I'll try to answer your question by describing reunification therapy.
If we're talking about an intensive form of therapy, not in a psychologist's office but in what people are calling camps, even though they're not really camps, a typical scenario would be that the child is not told that they're going to go anywhere for treatment, but they are picked up by youth transport service workers, perhaps as they come out of school or perhaps at one of the parents' houses.
When they ask what's going on, they're told they'll find out when they get there. They're told that if they don't co-operate, the workers have handcuffs. The workers can chase them down and take them down. Their phones, IDs and money are taken away, and they are taken by plane or some other way to an unfamiliar city, where they will go to a hotel or an Airbnb, not a regular clinic or hospital setting.
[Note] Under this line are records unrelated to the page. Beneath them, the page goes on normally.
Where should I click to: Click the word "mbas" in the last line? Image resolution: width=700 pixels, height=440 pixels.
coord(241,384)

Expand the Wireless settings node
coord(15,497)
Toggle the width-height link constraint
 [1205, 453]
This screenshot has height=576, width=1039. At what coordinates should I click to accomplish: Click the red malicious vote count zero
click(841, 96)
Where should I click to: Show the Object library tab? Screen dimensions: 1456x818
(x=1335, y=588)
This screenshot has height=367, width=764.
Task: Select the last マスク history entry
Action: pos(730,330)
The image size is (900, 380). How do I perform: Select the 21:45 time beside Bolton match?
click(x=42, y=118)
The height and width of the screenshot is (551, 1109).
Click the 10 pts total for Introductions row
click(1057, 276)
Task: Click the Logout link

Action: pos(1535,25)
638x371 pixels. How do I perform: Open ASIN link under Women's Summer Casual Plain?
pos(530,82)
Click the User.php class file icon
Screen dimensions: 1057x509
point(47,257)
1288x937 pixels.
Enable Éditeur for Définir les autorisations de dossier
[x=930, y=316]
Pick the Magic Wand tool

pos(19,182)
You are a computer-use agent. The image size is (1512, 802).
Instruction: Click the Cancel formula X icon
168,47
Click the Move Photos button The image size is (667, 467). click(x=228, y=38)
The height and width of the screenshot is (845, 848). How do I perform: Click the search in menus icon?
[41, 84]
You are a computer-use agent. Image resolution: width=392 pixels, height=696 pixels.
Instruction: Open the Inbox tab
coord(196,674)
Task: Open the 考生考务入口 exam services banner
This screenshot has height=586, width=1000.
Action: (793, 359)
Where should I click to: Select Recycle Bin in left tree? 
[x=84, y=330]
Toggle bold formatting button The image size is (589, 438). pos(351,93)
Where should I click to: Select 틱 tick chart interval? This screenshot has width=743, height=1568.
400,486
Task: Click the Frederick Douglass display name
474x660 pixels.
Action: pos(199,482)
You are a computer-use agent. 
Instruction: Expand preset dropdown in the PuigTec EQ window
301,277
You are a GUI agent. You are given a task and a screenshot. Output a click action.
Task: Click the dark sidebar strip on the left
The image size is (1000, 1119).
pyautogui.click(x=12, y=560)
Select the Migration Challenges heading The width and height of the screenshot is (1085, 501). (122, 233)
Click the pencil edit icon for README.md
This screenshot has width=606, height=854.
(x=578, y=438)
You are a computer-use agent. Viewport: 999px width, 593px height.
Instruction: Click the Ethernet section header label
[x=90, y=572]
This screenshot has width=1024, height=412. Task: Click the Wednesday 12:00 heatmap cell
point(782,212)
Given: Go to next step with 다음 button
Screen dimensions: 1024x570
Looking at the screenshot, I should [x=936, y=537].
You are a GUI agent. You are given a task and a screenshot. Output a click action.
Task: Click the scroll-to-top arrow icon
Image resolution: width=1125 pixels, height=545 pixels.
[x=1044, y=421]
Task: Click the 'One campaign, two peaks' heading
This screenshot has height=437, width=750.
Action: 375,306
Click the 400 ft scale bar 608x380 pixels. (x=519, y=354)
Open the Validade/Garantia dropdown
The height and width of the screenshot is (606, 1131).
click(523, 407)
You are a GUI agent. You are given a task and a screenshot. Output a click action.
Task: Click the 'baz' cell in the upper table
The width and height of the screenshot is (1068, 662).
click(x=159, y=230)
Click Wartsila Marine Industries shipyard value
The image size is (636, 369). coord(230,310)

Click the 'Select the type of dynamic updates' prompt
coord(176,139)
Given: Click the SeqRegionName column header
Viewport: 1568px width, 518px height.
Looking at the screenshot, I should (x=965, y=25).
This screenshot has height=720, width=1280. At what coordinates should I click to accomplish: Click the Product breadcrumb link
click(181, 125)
Once there, the parent they're avoiding also shows up, and they will spend four days being told that they cannot talk about anything that ever happened before. They can't explain why they don't want to be in contact with the parent. Instead, they have to watch videos that will tell them that they have been totally confused and over-persuaded by the other parent and that they can't trust their own feelings about this.
After several days of this, they are told they are going home with the parent they don't want to be with and they may have no contact with the parent they prefer. If they have any contact with that person, he or she, but mainly she, can go to prison for being in contempt of court. That's the treatment.